Le Mouvement des Jeunes Upégistes (MJU) et des « étudiants conscients » qui ont déposé leurs valises à Mouila, chef lieu de la province de la Ngounié, après les étapes du Haut-Ogooué, et de l’Ogooué-Lolo, l’Ogooué-Ivindo. Au cours de ces différentes actions plusieurs marquées interpellations arbitraires des forces de l’ordre et de sécurité publiques aux ordres des autorités politiques locales dictées par le palais présidentiel ont été enregistrées.©info241.com– 26 août 2015

Les jeunes Gabonais, proches de l’opposition se heurtent au déni sempiternel de démocratie perpétué par le pouvoir en place depuis 1967. Selon les membres du MJU, le Gabon est un pays dont la dictature de la famille Bongo et de tous ses affidés du parti dirigeant, PDG font briller depuis plus de 47 ans, le non respect des droits de l’homme des citoyens, des réglementations du code civil en vigueur au Gabon.

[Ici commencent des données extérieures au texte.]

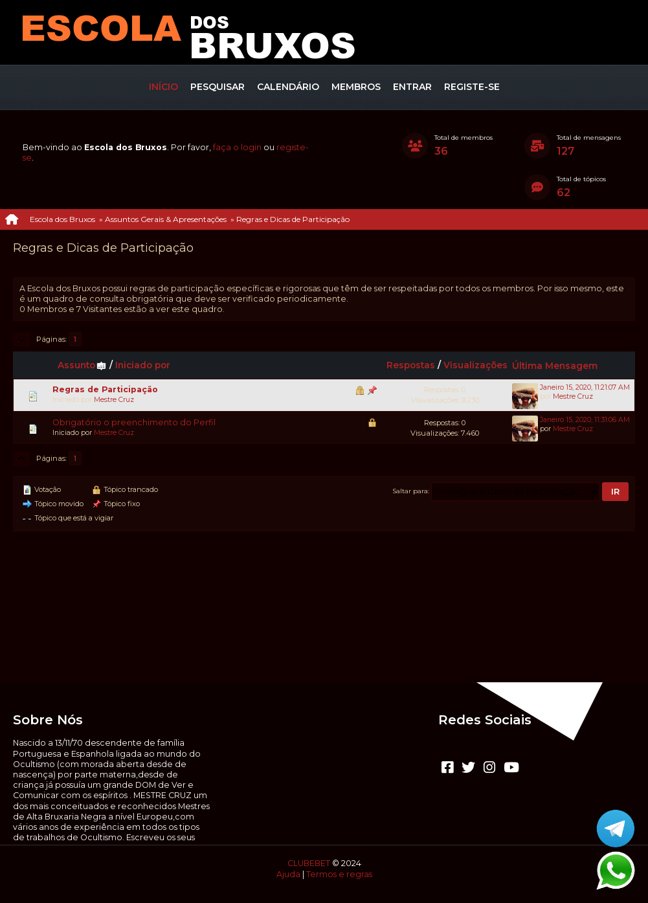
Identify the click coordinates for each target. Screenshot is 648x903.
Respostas (410, 365)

D’où cette énième alerte cette fois-ci du MJU et des étudiants qui pratiquent leurs actions citoyennes de conscientisation des jeunes. En décidant activement de briser le silence coupable légendaire par un engagement sur le terrain de l’arrière-pays pour une première alternance démocratique tant rêvée par cette jeunesse martyrisée trop longtemps. Trouvez dans les lignes qui suivent l’intégralité du communiqué de presse.

Face aux intimidations, aux menaces multiformes et aux dangers qui pèsent sur les Membres du Mouvement des Jeunes Upégistes, nous tenons à alerter la communauté nationale et internationale.

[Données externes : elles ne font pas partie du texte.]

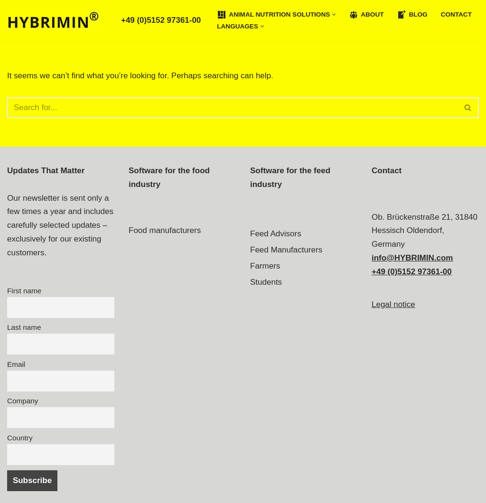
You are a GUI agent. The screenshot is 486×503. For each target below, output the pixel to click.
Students (266, 282)
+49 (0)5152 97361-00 (161, 20)
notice (404, 304)
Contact (456, 14)
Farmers (265, 265)
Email (16, 364)
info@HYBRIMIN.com (412, 257)
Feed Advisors (275, 233)
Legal (382, 304)
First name (24, 291)
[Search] (232, 107)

Le mouvement des jeunes upégistes accompagné du mouvement « Etudiant conscient », en tournée nationale d’installation depuis le 18 août 2015, a été informé par diverses sources qu’une liste contenant des photos et profils de chacun de ses membres serait entre les mains de l’armée aux fins d’empêcher la fin de ladite tournée et d’attenter à l’intégrité physique de ces derniers.

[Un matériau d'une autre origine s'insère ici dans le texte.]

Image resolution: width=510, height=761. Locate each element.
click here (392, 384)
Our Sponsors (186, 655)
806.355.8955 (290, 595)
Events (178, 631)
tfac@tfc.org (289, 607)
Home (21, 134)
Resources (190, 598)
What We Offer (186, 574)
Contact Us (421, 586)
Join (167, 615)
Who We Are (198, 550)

Considérant l’attitude illégale du Maire de la Commune de Bitam qui, en violation de la législation en vigueur sur les réunions publiques, a exigé le payement de l’occupation de la place de l’indépendance de ladite Commune le jeudi 20 août 2015 ;
Considérant le comportement choquant et révoltant des autorités politiques de la Commune de Koula-Moutou, qui ont donner l’ordre illégal et antirépublicain aux forces de police d’empêcher la causerie politique prévue le 28 août 2015 à la place de l’indépendance de la commune de Koula-Moutou, et de procéder à la mise en garde à vue irrégulière et illégale du Président du mouvement des jeunes upégistes ;

Considérant que dans chacun des cas cités, le mouvement des jeunes upégistes a respecté, à chaque étape, les procédures légales en vigueur non seulement en se conformant à la loi sur les associations et mouvements politiques mais également à celle sur les réunions publiques ;

Le mouvement des jeunes upégistes tient à alerter l’opinion nationale et internationale sur les dangers qui pèsent sur ses membres mais aussi sur chaque militant de la liberté au Gabon, ou sur tout citoyen, conformément à la constitution de notre pays, qui exerce la liberté d’expression ou de réunion pour appeler les gabonaises et les gabonais à mettre fin au régime « Bongo-PDG » qui n’a de cesse de plonger le pays dans la torpeur, la terreur politique et la désespérance sociale.

Michaëlle Jean, secrétaire générale de l’O.I .F disait à cet effet : « Je dis souvent que la démocratie, fondement de l’Etat de droit, ne va pas de soi. Il faut la défendre, la cultiver, la nourrir sans cesse. Il faut une vigilance de tous instants ».
Nous entendons poursuivre notre tournée nationale et mener à terme notre combat pour la libération du Gabon.
A tous nos compatriotes, nous sommes l’avenir du Gabon, jeunes gabonais n’oublies pas qui tu es !
ZEHOU MOUSSOCK Fred, porte-parole du Mouvement des Jeunes Upégistes.